▶ [What you have to do]
Beginning at the line containing "Given: Open the Media tab", repeat each line below exactly up to and including the line containing "Screen dimensions: 1058x624". Do not repeat the pictures.

▶ [Supplied data]
★ ★ ★ ★ ★

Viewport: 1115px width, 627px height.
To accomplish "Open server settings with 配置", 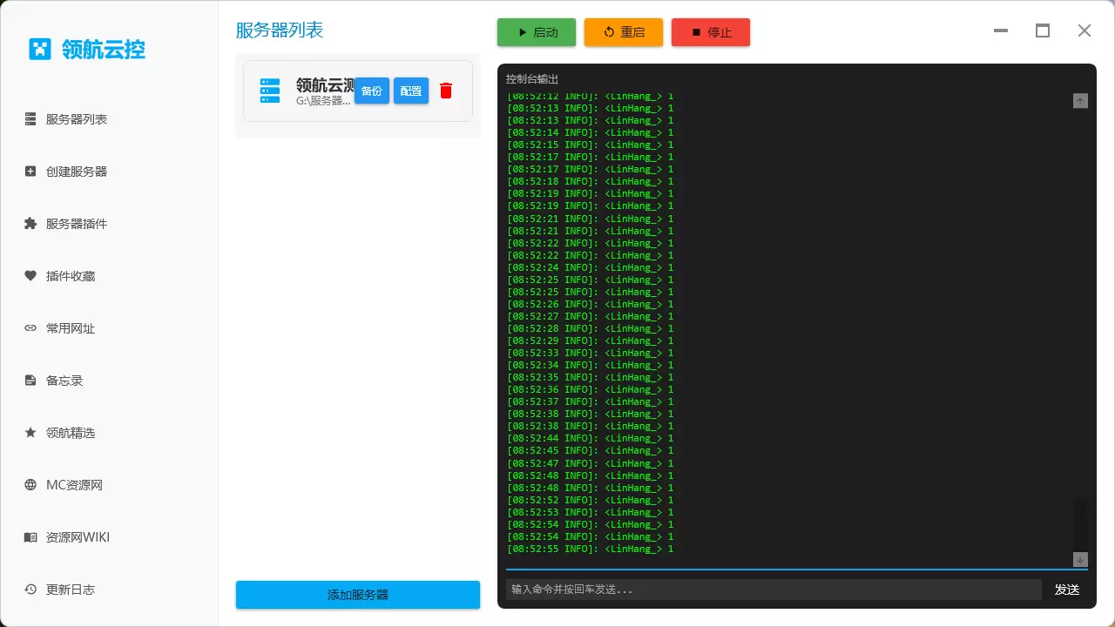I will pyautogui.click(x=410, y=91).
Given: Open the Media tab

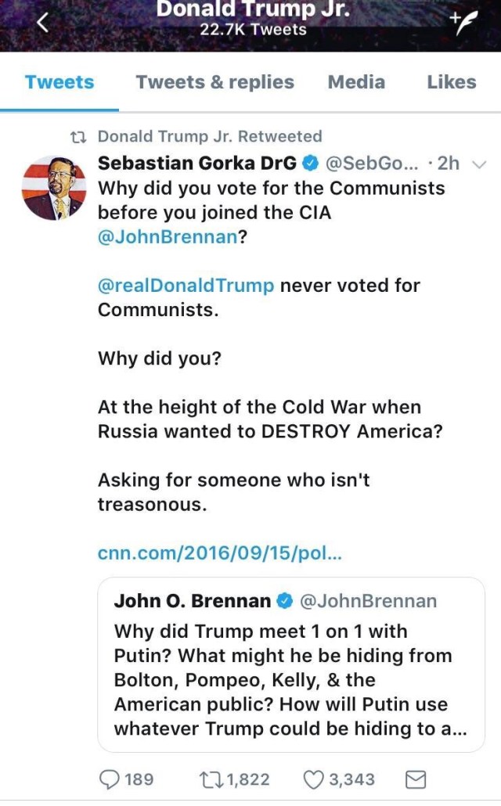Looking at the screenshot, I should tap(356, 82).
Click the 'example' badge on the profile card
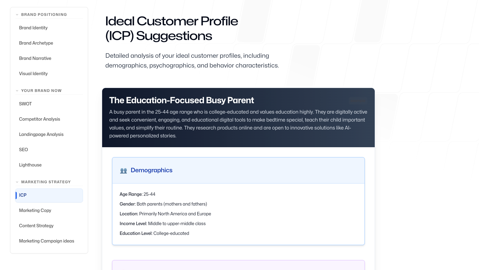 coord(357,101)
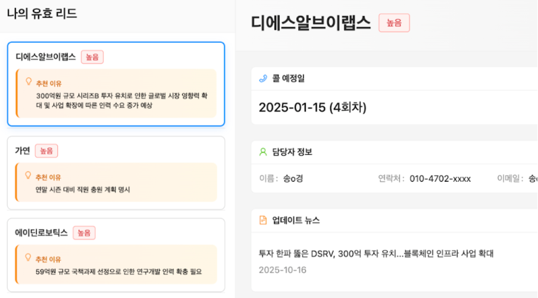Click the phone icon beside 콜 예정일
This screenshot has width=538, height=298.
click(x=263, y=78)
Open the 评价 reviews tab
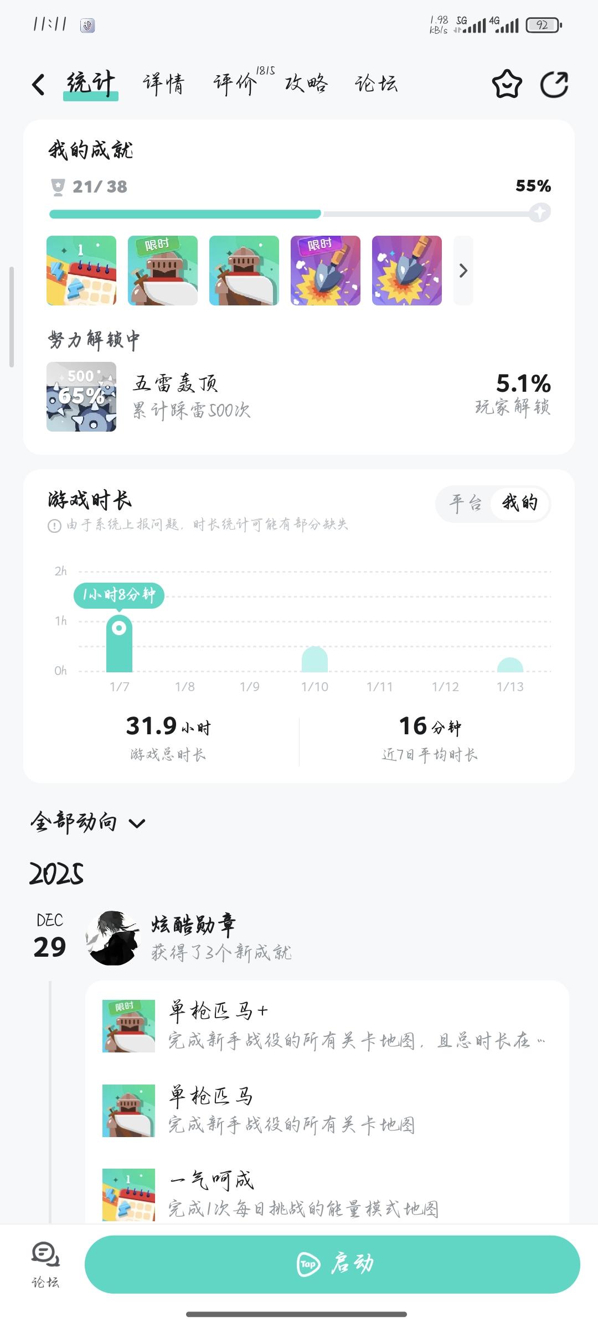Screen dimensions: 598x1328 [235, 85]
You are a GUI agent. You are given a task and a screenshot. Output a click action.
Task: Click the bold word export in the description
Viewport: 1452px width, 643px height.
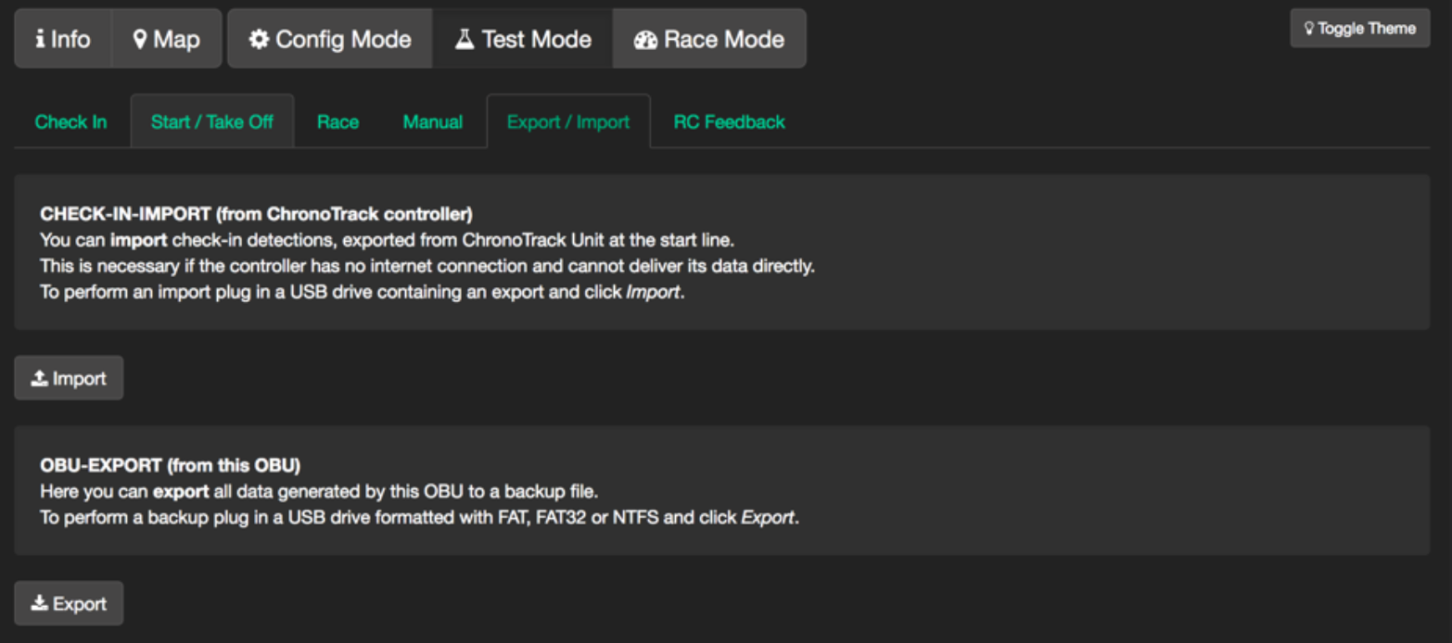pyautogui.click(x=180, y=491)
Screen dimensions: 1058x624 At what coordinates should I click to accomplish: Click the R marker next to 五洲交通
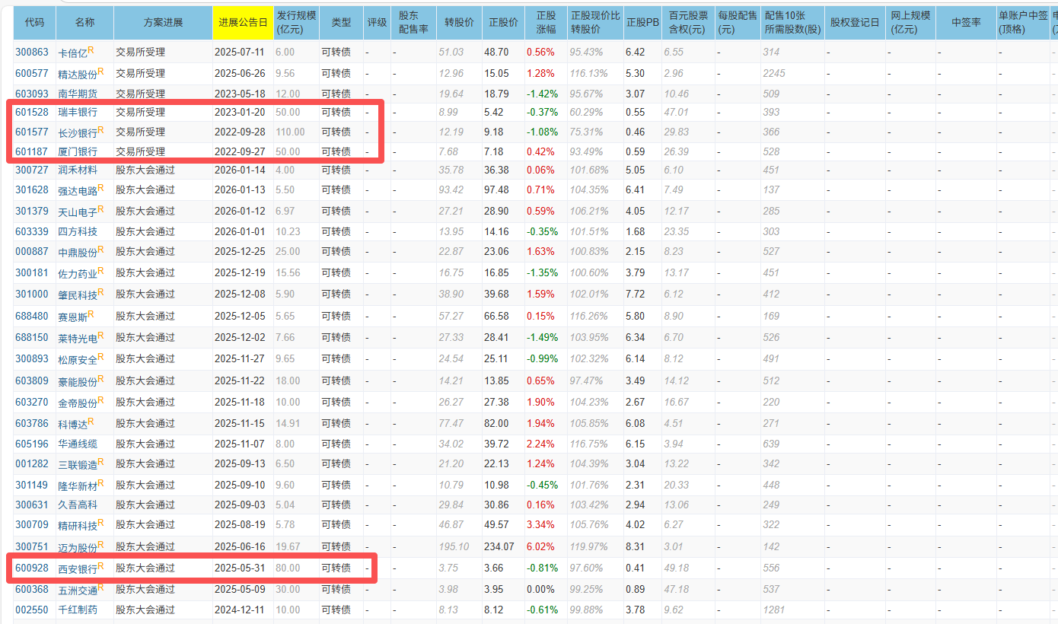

★ ★ ★ ★ ★

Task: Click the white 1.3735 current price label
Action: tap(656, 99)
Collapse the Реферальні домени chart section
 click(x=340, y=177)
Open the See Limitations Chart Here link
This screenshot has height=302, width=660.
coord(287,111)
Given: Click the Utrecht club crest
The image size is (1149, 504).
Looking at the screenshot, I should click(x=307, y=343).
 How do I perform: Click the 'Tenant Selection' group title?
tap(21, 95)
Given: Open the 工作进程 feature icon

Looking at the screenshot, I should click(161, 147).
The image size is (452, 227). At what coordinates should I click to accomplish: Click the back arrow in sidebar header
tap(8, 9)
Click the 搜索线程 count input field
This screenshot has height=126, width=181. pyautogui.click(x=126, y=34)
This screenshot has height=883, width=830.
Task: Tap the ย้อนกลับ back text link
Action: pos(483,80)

★ ★ ★ ★ ★

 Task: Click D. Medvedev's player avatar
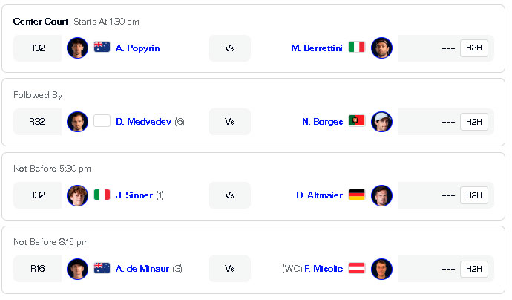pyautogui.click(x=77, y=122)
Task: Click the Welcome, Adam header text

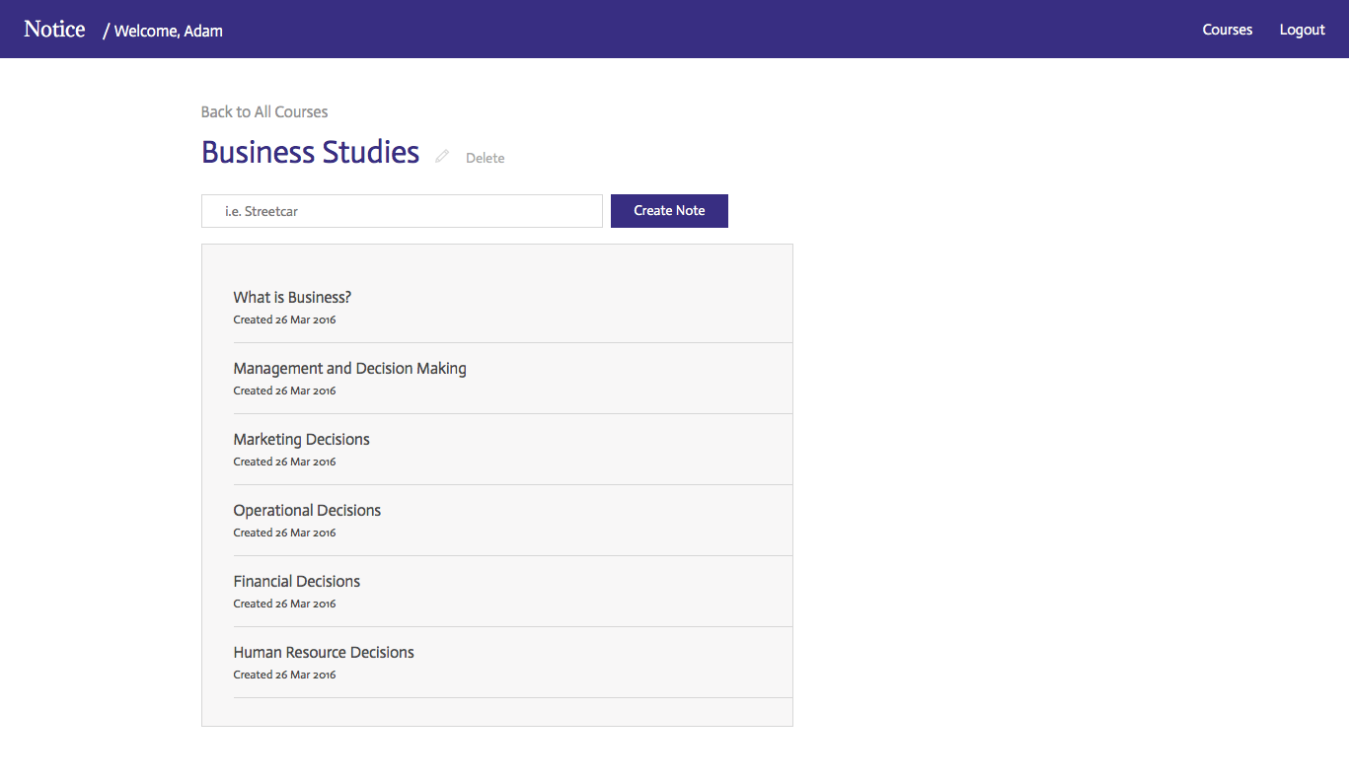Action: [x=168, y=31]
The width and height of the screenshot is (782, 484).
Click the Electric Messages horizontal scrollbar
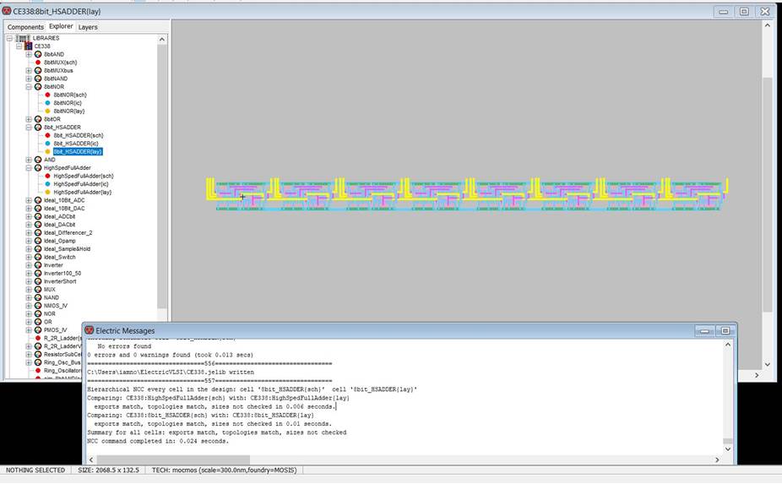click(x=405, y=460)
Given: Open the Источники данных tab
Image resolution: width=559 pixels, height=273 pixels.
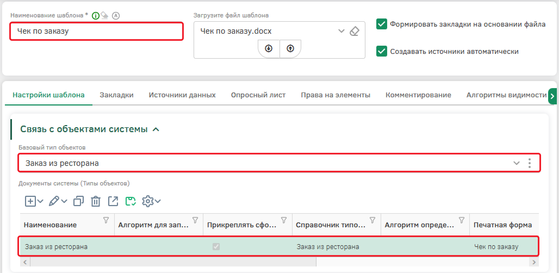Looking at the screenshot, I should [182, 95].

★ ★ ★ ★ ★

▶ [Result]
Given: Open the Media tab

Looking at the screenshot, I should tap(356, 82).
Click the 'example' badge on the profile card
 coord(357,101)
Click the phone icon beside 콜 예정일
This screenshot has width=538, height=298.
click(x=263, y=78)
Open the 评价 reviews tab
Screen dimensions: 598x1328 [235, 85]
You are a GUI agent. You are given a task and a screenshot. Output a click action.
Task: Click the bold word export in the description
Viewport: 1452px width, 643px height.
pyautogui.click(x=180, y=491)
Screen dimensions: 1058x624 At what coordinates should I click to accomplish: Click the R marker next to 五洲交通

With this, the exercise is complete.